The hike from the Mount Roberts Tramway to the cross on the mountain, a popular spot for tourists to snap pictures, is relatively easy. Although there’s a 600- to 700-foot rise in elevation, wide paved trails accommodate tourists unaccustomed to hikes.
But past that point, the hike becomes hairier.
“The trail becomes much less easy to deal with, and the higher you get the more snow and ice that you get into and the skinnier the trail is,” Bowler said. “It’s not an easy trail, its not a park-type trail.”
Those searching for Buis on mountain peaks are equipped with metal cleats used for ice climbing known as crampons and ice axes, Bowler said.
“You need proper gear at this time of the year,” Bowler said. “Our guys have crampons and ice axes, so that gives you an idea of what they’re running into.”
Searchers down on the mountainside, meanwhile, are battling thick growth, heavy Alders and heavy underbrush.
“They’re going to be bushwhacking through most of it,” Bowler said.
Bowler said he “absolutely” is optimistic in this case, especially since people have survived the fall off Mount Roberts, which is the worst-case scenario in Buis’ situation. Searchers don’t even know if that’s the trail Buis took — they just presume so because that’s where her car was located.
One man, 21-year-old Joshua Shrader, lost his footing on a slick patch of snow and fell 300 feet off the backside of Mount Roberts in 2001. He knocked himself out on a rock, and when he came to, he camped and waited for help. A National Guardsman in a Temsco helicopter spotted him spelling out “Help” in the snow with sticks.
“It took us almost three days to find him,” Bowler said.
Another remarkable story of survival is that of Petra Draskovic, a 23-year-old tourist from Slovenia, who fell off the top of Sheep Creek Basin in 2004 trying to photograph mountain goats. She somehow managed to grab hold of a tree root on the 65-plus-foot freefall down the mountainface. She clung to the root for 17 hours, dangling off the side of the cliff.
“She grabbed hold of vegetation and hung there from 3:30 p.m. to 9 a.m. the next morning when we found her,” Bowler said. “That started as a night search exactly what we have here.”
Some stories don’t end as well. But even when they don’t, searchers still never give up on finding missing people. Bowler points to the case of Mitsuo “Mitsy” Okazaki, an elderly cruise ship visitor from the San Francisco area who had Alzheimer’s and disappeared on Mount Roberts in 2001. His family members left him briefly on a bench outside the tramway’s giftshop, and he was never seen again.
Still, every year, members of JMR and SEADOGS still go out to look for him or his remains.
“You never give up,” Bowler said. “The search may wind down eventually but you never give up.”
The last time the Juneau search and rescue community conducted a multi-day search effort for a missing person was in 2010 for a suicidal subject in the Dredge Lake area.
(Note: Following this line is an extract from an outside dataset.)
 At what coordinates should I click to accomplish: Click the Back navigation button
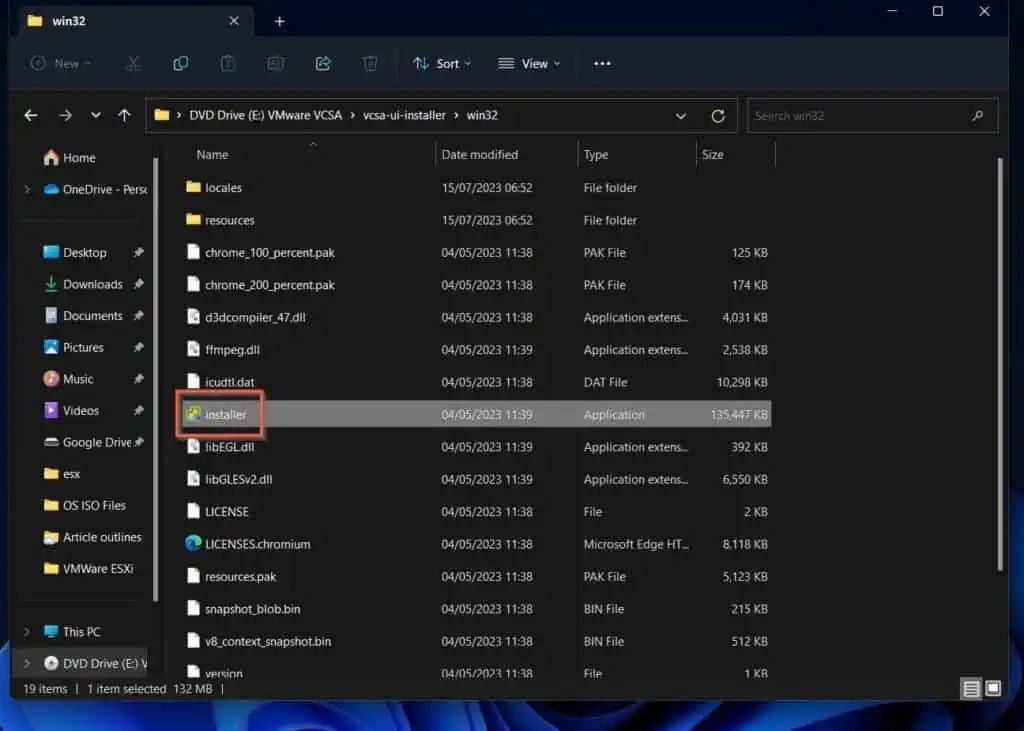[x=30, y=115]
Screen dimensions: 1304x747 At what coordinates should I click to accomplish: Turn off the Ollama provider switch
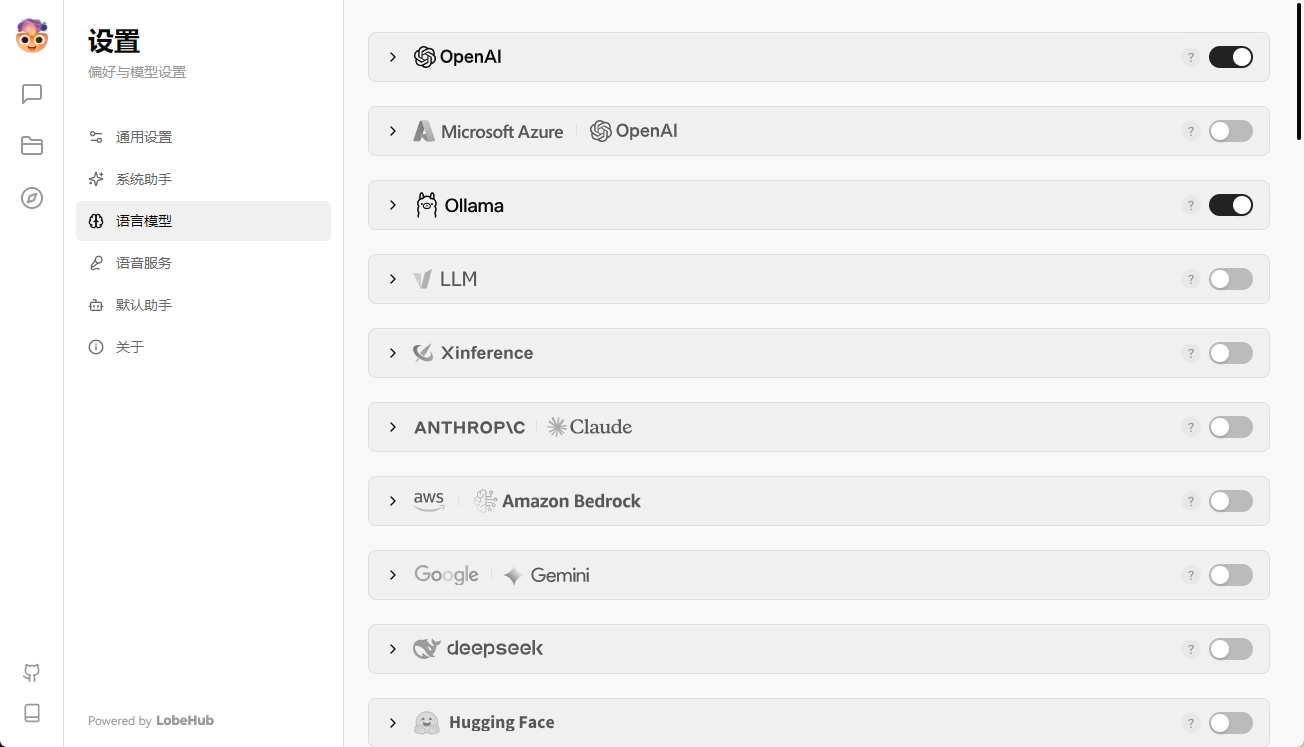[1230, 205]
He was never found.
Juneau-based Alaska State Trooper Tim Birt said in an interview at 2 p.m. Monday that there is still no word of Buis, but they will continue to search.
“Our search is continuing,” Birt said. “We don’t have any new leads, and we don’t have any new focus points on our search, although we’ve been searching new areas today and we’ve gone back and searched areas we’ve already looked to double check.”
Birt said he doesn’t know how long the search will continue if Buis is not found.
“We don’t have that strategy down yet, although I think after today’s activities we’ll have a much better idea as to our strategy for the remainder of the week,” he said.
He noted they are not anticipating any more night flights.
Anyone who has seen Buis on the trails can contact Alaska State Troopers at 465-4000. Buis is described at 5’7” and 135 pounds with brown hair and blue eyes.
She has been a physical therapist at Juneau Physical Therapy since 2005, according to the company’s website. Buis’ family members, who live in Ontario, have been notified of the search effort.